None of which can tell you that the hardware isn’t doing something different, for sure. Code audits don’t mean much if the code you’re given isn’t what you’re running.


Schematics?


Still don’t tell you what is inside of a chip. This is a known big area of concern, and is one of the reasons why the US military requires chips be made domestically for sensitive equipment.


X-ray images?


There’s a number of problems with that:

1) With node sizes getting down to 5-7nm, it’s out of reach for standard X-ray technology.

2) Lets say you use some cutting edge technology like x-Ray tomography [1]. Now how do you read this back out and know what each circuit is doing? You could compare to a ref design, but maybe that ref design already has the backdoor in it?

3) How you get from VDHL/Verilog/hardware spec to chip is a proprietary, difficult, and computationally intense process that is anything but open and even if it were, require extreme computing and specialized technical talent to understand the final chip layout vs the input

4) Even if you could do that, the shear complexity of the code could have things hidden “in plain sight” by exploiting non-obvious features, such as all the side-channel timing attacks common on Intel chips these days.

5) Even if you had that down, you’d have to have someone like AT&T opening up hundreds or thousands of these machines, removing all the chips, hoping that no damage occurs and your imaging technology can read through the chip packaging, and imagine them one by one and ultimately compare to some reference.

Needless to say, this is not a realistic endeavor. We’re talking state-level espionage with resources and motivation. You have to control the supply chain, and hope your own supply chain isn’t compromised itself.

[1] https://arstechnica.com/science/2017/03/bright-x-rays-reveal...
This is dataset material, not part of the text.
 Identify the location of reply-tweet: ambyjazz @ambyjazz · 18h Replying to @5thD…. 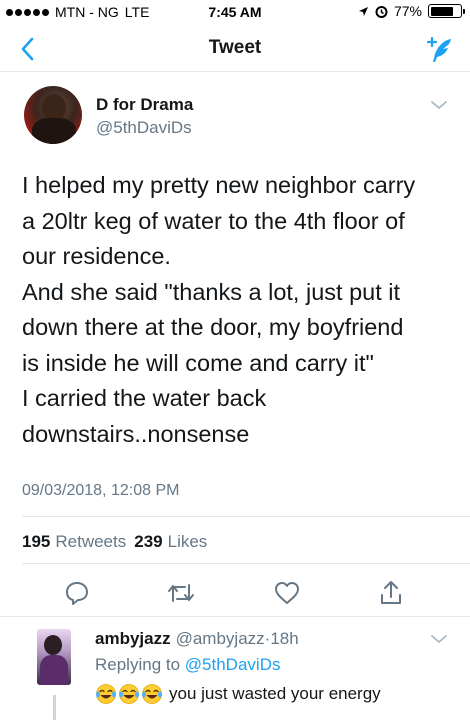
(235, 668).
While reasonable, this is a pretty pessimistic point of view. With X-ray images, the attacker has much less flexibility to change the hidden backdoors. You do not have to check every single machine, like no one ever checks every single line of code. It is enough if people randomly check the X-ray images and whenever someone finds anything suspicious, it will get into the news. This is how open source works.

Yes, having a state as enemy is a loosing game, but if we take every possibility to make their life harder, it will shift the game significantly. Giving up never help anyone.


If x ray doesnt work, try some other stuff, infrared, led, radioactive, ect. Could even try something as simple as attach multimeter leads to the pins.